EXTRACTED MATERIAL
__________________________________________________

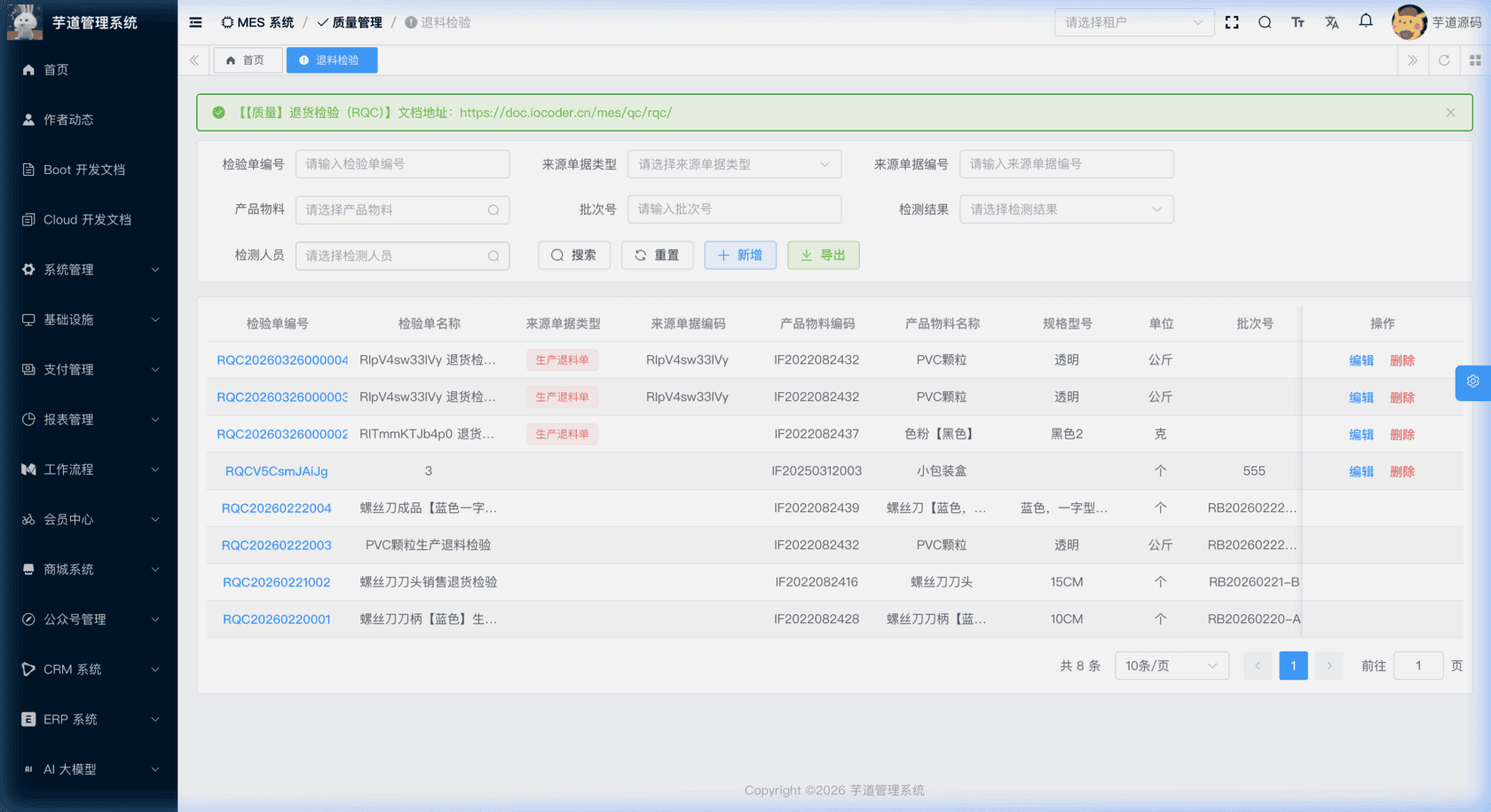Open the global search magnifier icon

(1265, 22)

__________________________________________________

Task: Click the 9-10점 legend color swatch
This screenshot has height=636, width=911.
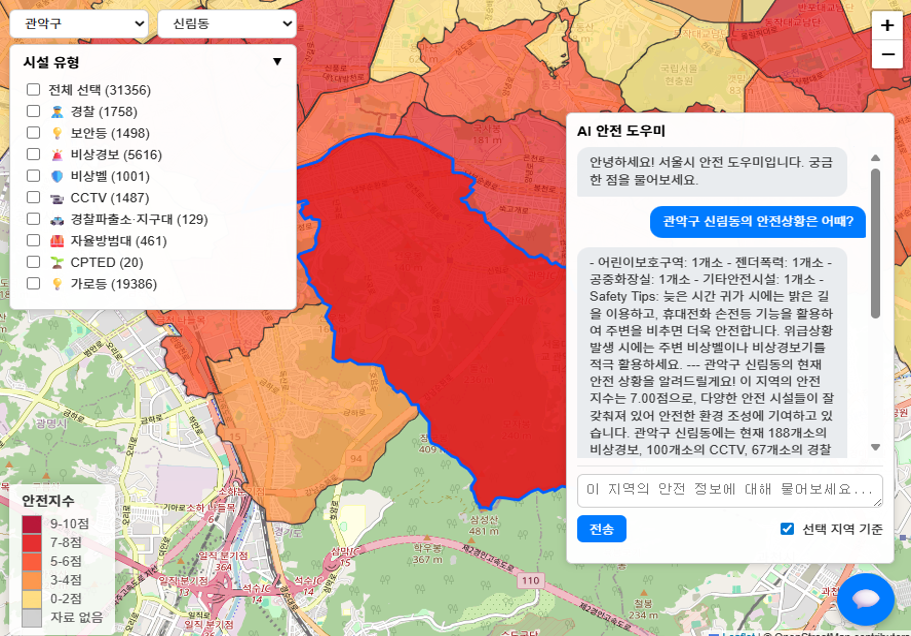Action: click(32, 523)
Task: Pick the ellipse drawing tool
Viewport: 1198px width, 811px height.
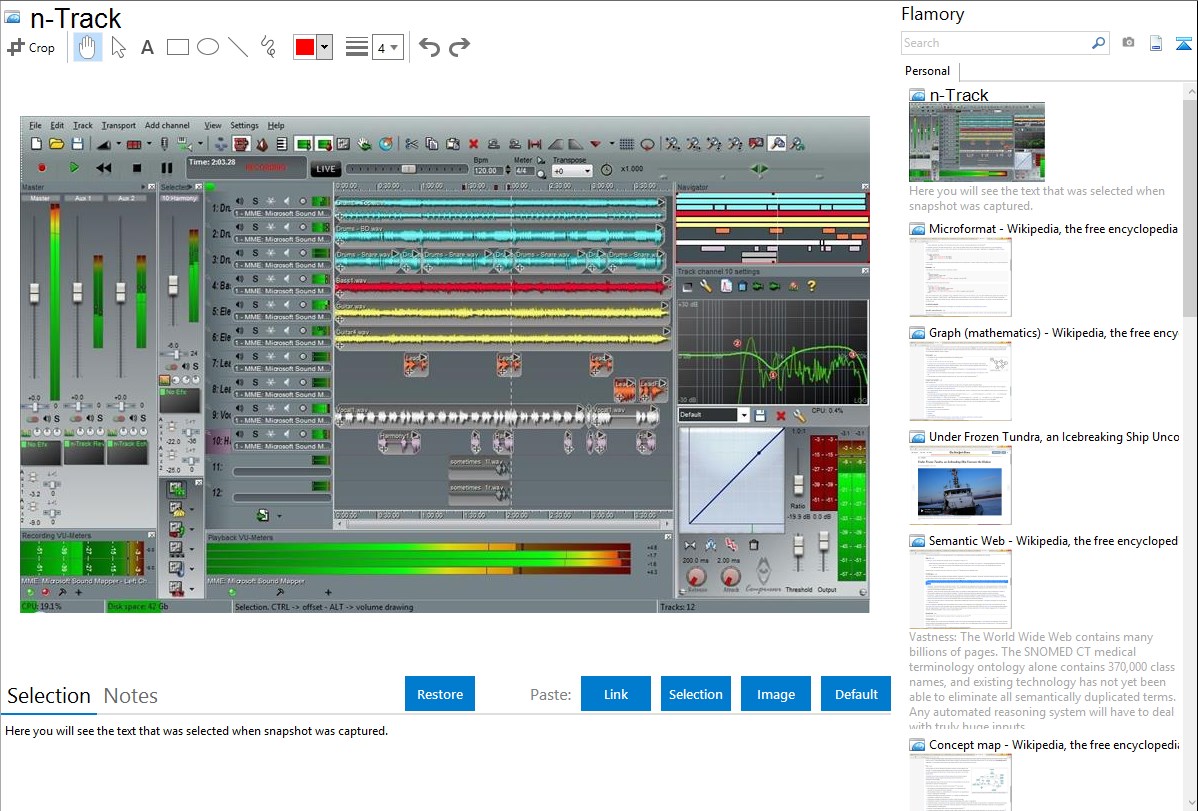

__________________________________________________

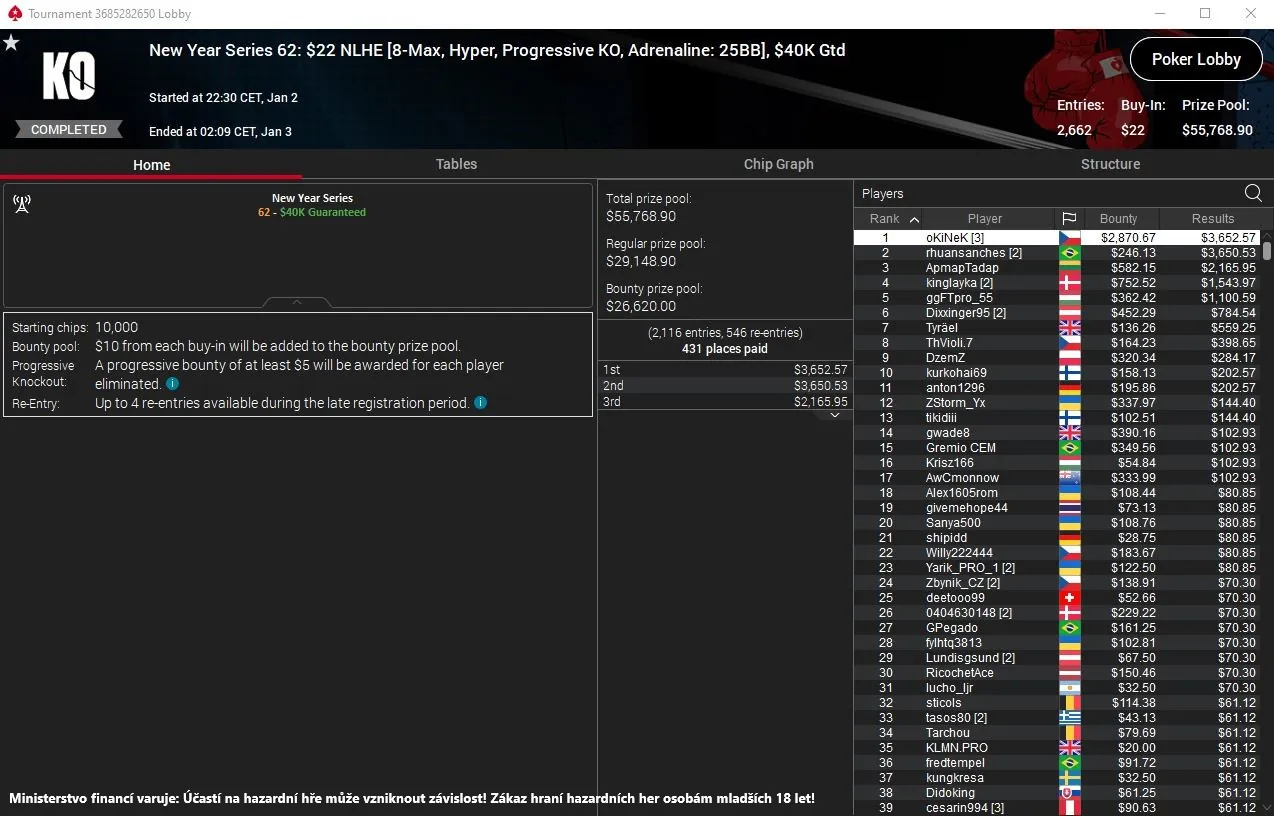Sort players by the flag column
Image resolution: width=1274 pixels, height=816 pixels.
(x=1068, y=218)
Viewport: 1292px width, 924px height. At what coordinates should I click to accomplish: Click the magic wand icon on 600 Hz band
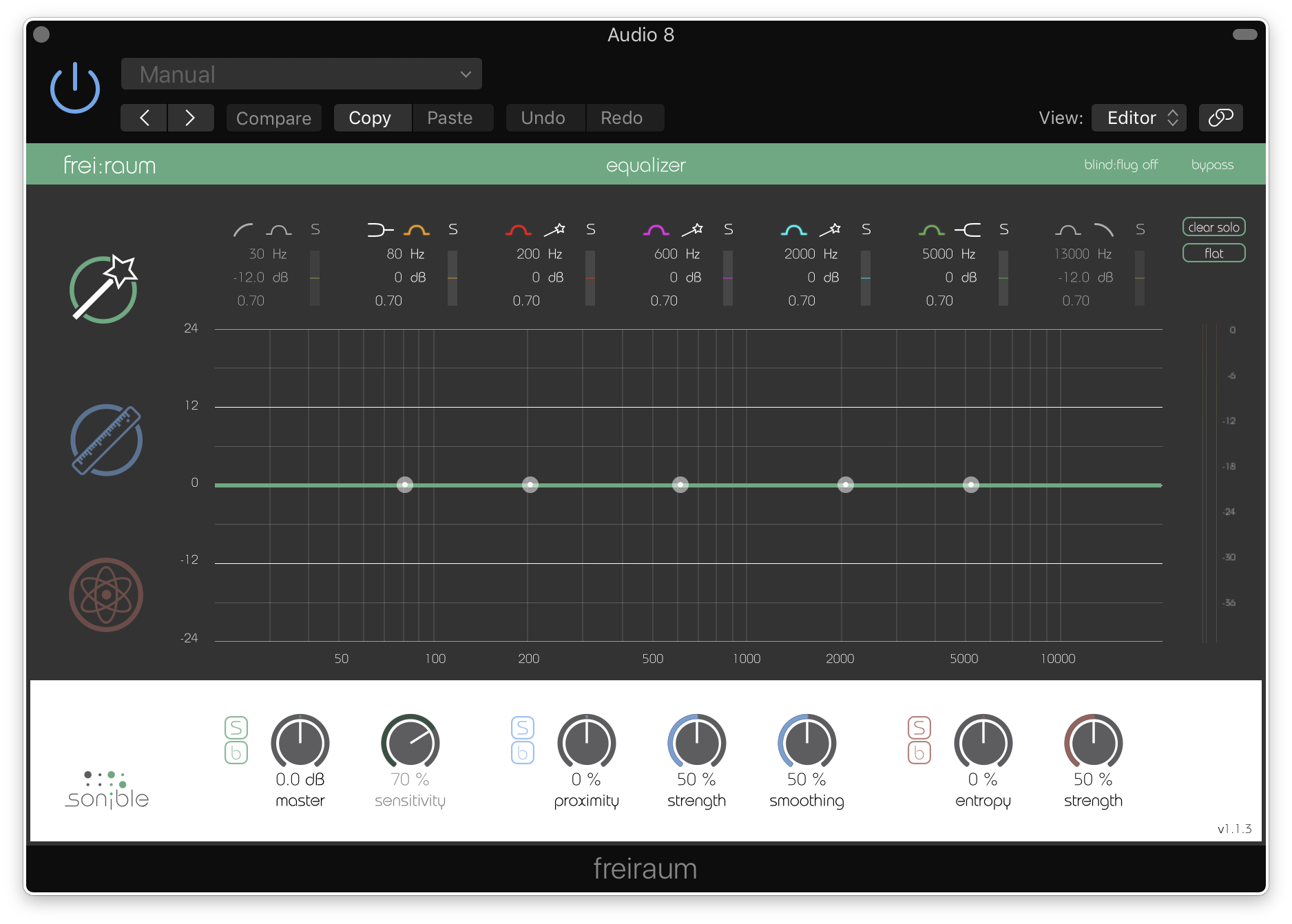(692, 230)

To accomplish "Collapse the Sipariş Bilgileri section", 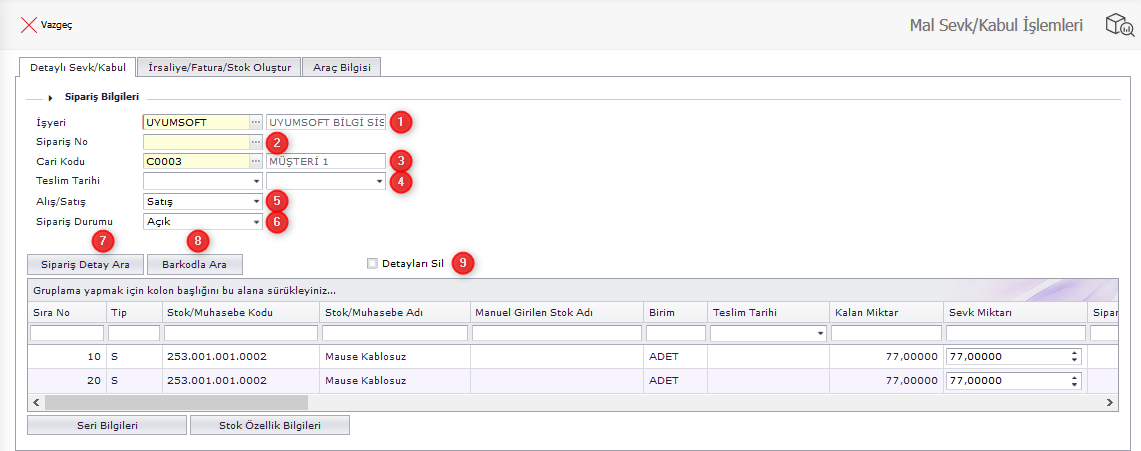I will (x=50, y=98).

__________________________________________________

INSTRUCTIONS TO FOLLOW
Reproduce each line of the entries in which the word "Task" is found.

SOLUTION TO THIS EXERCISE
Task: Click the 9-10점 legend color swatch
Task: Pick the ellipse drawing tool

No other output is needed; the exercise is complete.